Aleksandr Ionovich Boyarsky (; born September 28, 1957) is the CEO of the Melnitsa Animation Studio, producer, screenwriter, voice actor, and composer.

Biography 
Aleksandr Boyarsky was born on September 28, 1957, in Šiauliai.

He graduated from the Leningrad Institute of Film Engineers in 1987.

In 1992, he founded a small recording studio "Midi-Cinema" together with composer Valentin Vasenkov.

Since 1999, he is the chief executive officer of the Melnitsa Animation Studio.

He is the author of the idea for the animated series "Luntik."

On February 28, 2015, he was presented to the Government awards in the field of culture for 2014. He was awarded the prize together with the directors Darina Schmidt and Elena Galdobina, and screenwriter Anna Sarantseva for he creation of an animated series for children "Luntik."

On April 8, 2016, he participated in the second ceremony of the Ikar National Animation Award that took place at the ZIL Cultural Center. The prize in the nomination "Film in cinematography" was awarded to the film Ivan Tsarevich and the Gray Wolf 3 (director Darina Schmidt, producers Aleksandr Boyarsky, Sergey Selyanov).

Awards 

 The main prize of the Annecy International Animation Film Festival (France, 1998).
 2015 – Prize of the President of the Russian Federation in the field of literature and art for works for children and youth of 2015 – for contributing to the development of Russian animation cinema.
 2017 – Ikar National Animation Award in the nominations "Producer" and "For stable success in the Russian film distribution".

Filmography

Producer 

 Die Hard (1996)
 Little Longnose (2003)
 Deity (2003)
 Alyosha Popovich and Tugarin Zmey (2004)
 Dobrinya and the Dragon (2005)
 Luntik (2006–present)
 Lavatory – Lovestory (2006)
 Ilya Muromets and Nightingale the Robber (2007)
 The Tale of Soldier Fedot, The Daring Fellow (2008)
 How Not to Rescue a Princess (2010)
 Ivan Tsarevich and the Gray Wolf (2011)
 The Barkers (2011–present)
 Three Heroes on the Distant Shores (2012)
 Ivan Tsarevich and the Gray Wolf 2 (2013)
 We Can't Live Without Cosmos (2014)
 Three Heroes. Horse Course (2014)
 The Fortress. With Shield and Sword (2015)
 Ivan Tsarevich and the Gray Wolf 3 (2015)
 Three Heroes and the Sea King (2016)
 Fantastic Journey to Oz (2017)
 Three Heroes and the Princess of Egypt (2017)
 Little Tiaras (2018–present)
 Three Heroes. The Heiress to the Throne (2018)

•••

--- Requirements ---
1) List every person named in the Boyarsky biography other than Boyarsky himself.
2) Reproduce the Boyarsky biography starting with "Lavatory – Lovestory" and going on through "Without Cosmos (2014)", changing "Cosmos" to "Space".
3) According to the Boyarsky biography, is each statement true? Answer yes or no for each, and quote the words that decide it.
(a) Boyarsky graduated from the Leningrad Institute of Film Engineers in 1992.
(b) Boyarsky founded the recording studio "Midi-Cinema" together with Valentin Vasenkov.
(c) The second ceremony of the Ikar National Animation Award took place at the ZIL Cultural Center.

--- Material ---
•••

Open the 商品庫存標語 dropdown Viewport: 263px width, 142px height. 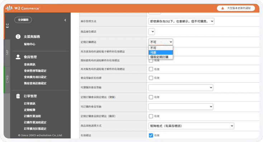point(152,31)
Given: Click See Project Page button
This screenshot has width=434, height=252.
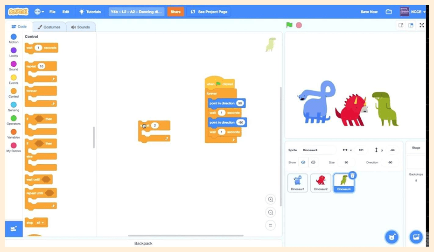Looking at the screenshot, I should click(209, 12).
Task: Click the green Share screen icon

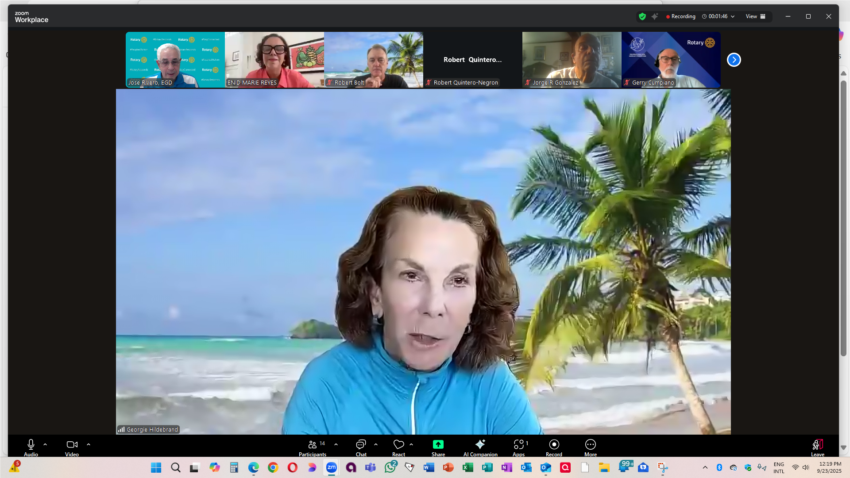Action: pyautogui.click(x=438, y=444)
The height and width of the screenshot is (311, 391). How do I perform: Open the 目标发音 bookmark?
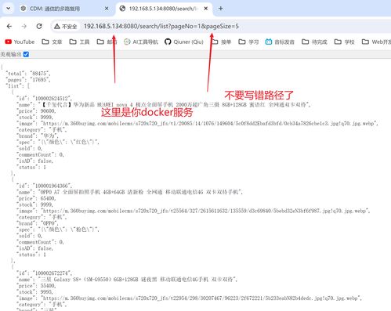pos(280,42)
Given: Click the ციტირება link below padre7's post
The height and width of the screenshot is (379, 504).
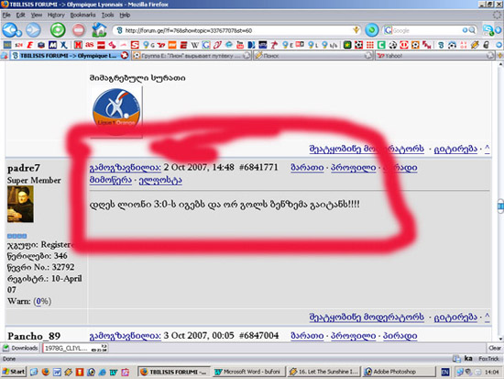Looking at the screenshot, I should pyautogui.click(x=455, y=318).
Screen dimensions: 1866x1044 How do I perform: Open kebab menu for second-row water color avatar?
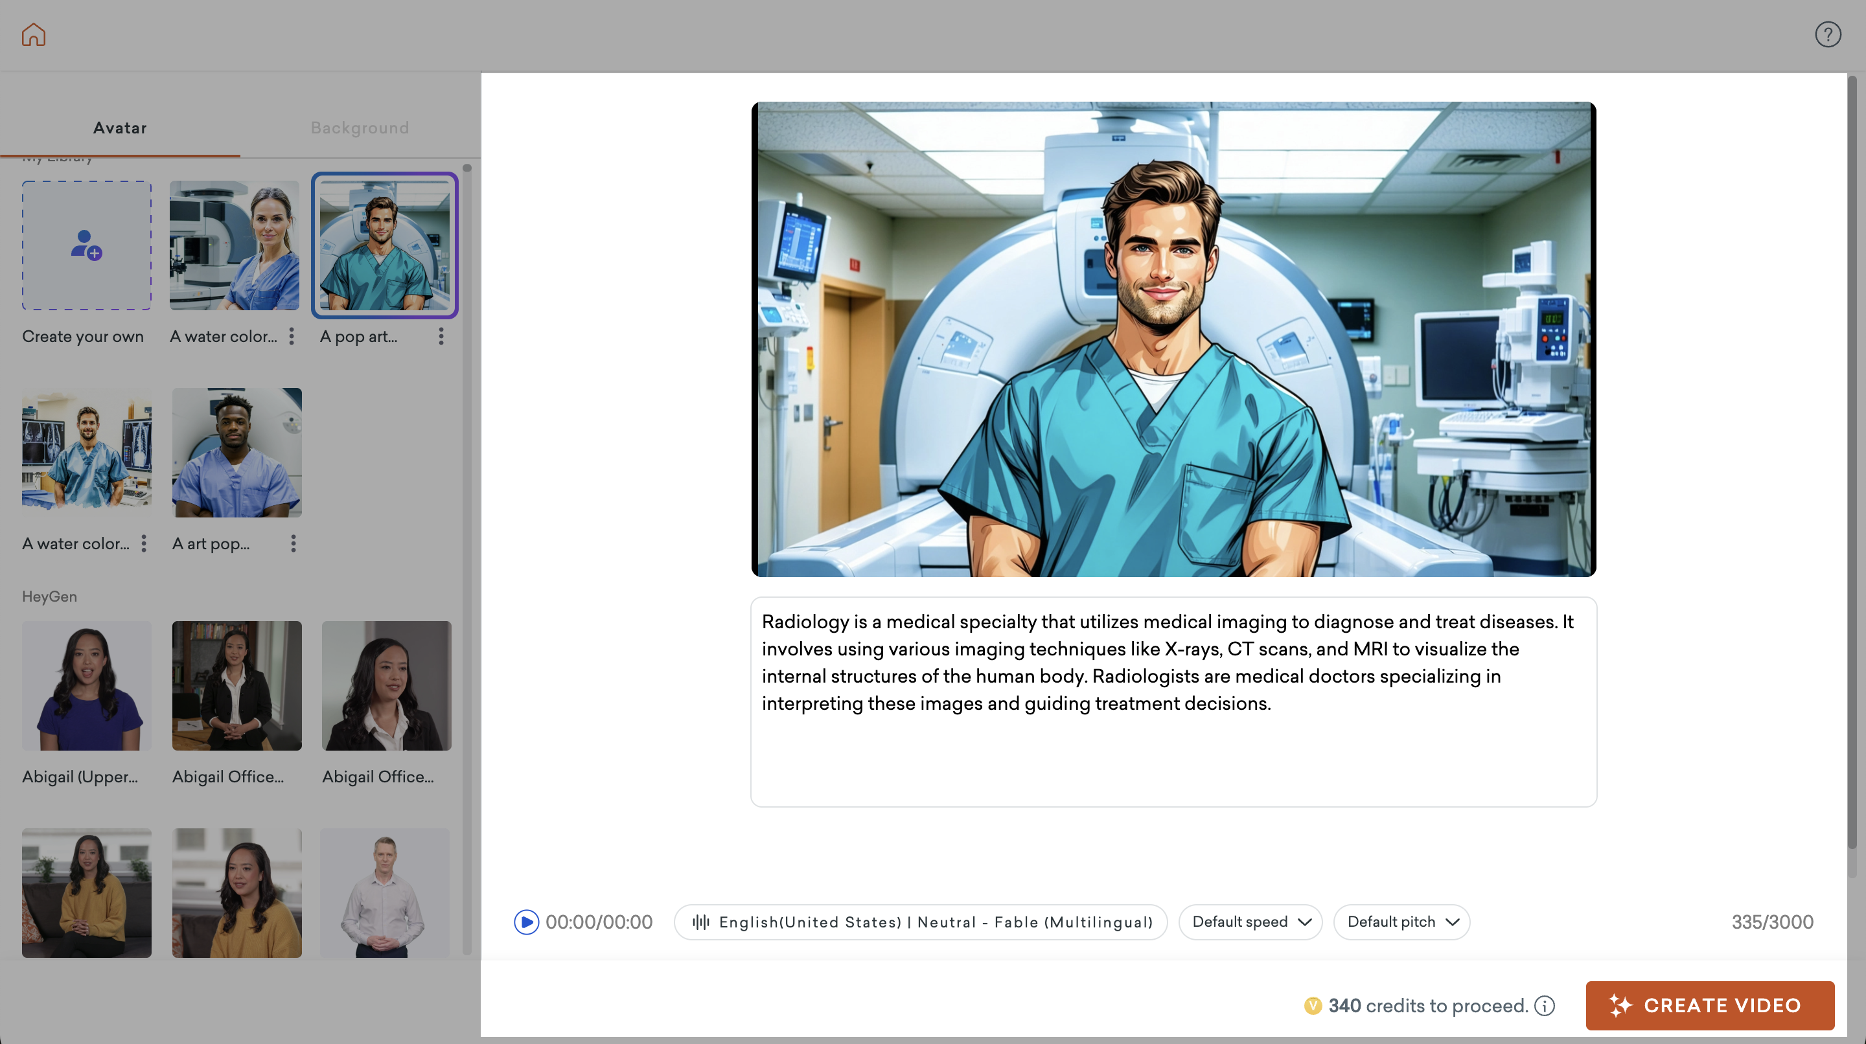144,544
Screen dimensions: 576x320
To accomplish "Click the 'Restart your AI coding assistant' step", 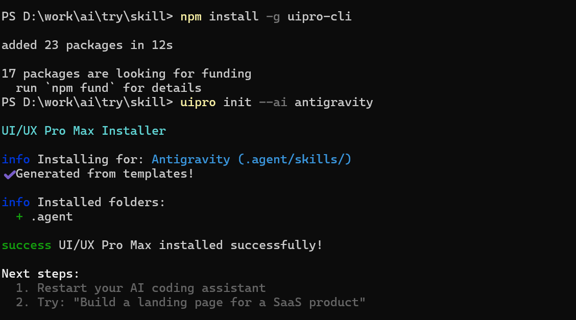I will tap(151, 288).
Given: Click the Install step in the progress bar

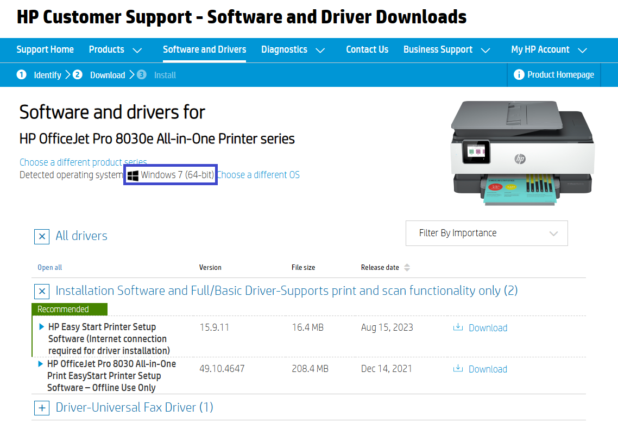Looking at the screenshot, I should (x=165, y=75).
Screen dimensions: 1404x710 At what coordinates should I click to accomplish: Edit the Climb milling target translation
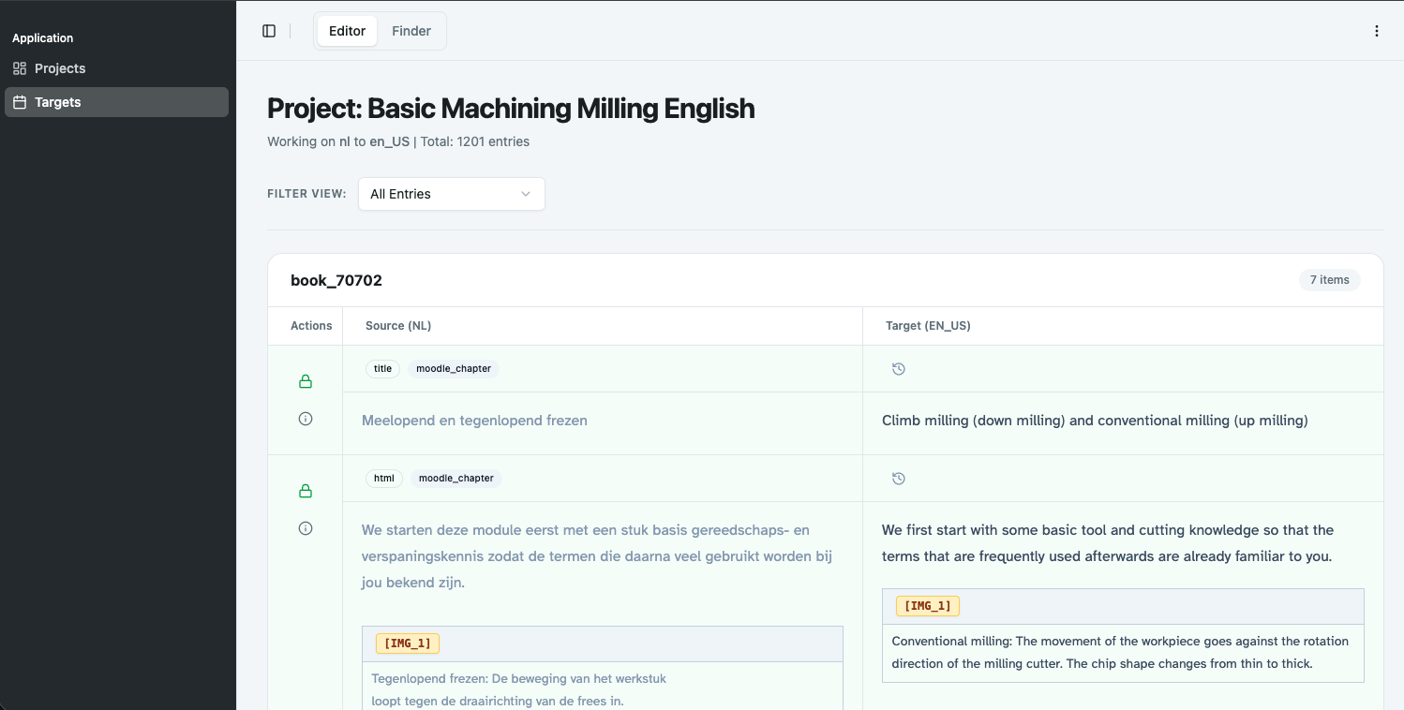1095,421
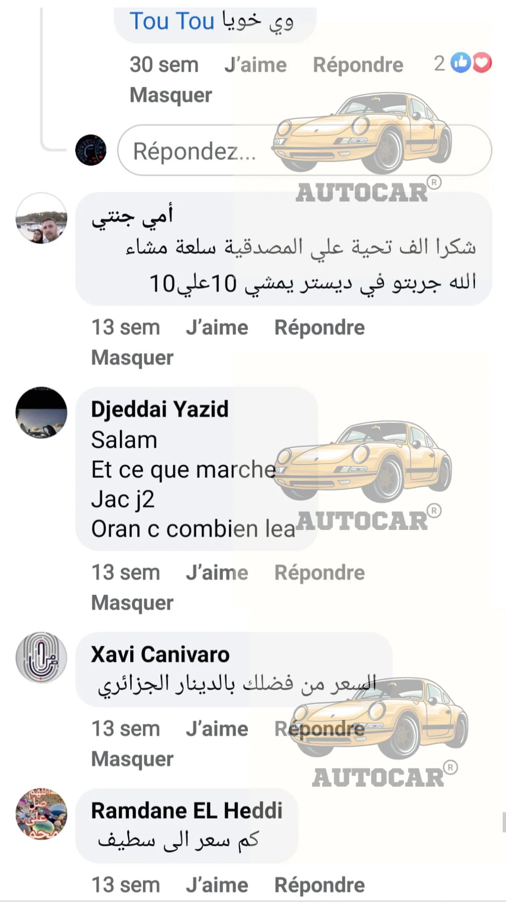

•••

--- Answers by task ---
1) Valentin Vasenkov, Darina Schmidt, Elena Galdobina, Anna Sarantseva, Sergey Selyanov

2)
Lavatory – Lovestory (2006)
 Ilya Muromets and Nightingale the Robber (2007)
 The Tale of Soldier Fedot, The Daring Fellow (2008)
 How Not to Rescue a Princess (2010)
 Ivan Tsarevich and the Gray Wolf (2011)
 The Barkers (2011–present)
 Three Heroes on the Distant Shores (2012)
 Ivan Tsarevich and the Gray Wolf 2 (2013)
 We Can't Live Without Space (2014)

3)
(a) No: "He graduated from the Leningrad Institute of Film Engineers in 1987."
(b) Yes: "he founded a small recording studio "Midi-Cinema" together with composer Valentin Vasenkov."
(c) Yes: "the second ceremony of the Ikar National Animation Award that took place at the ZIL Cultural Center."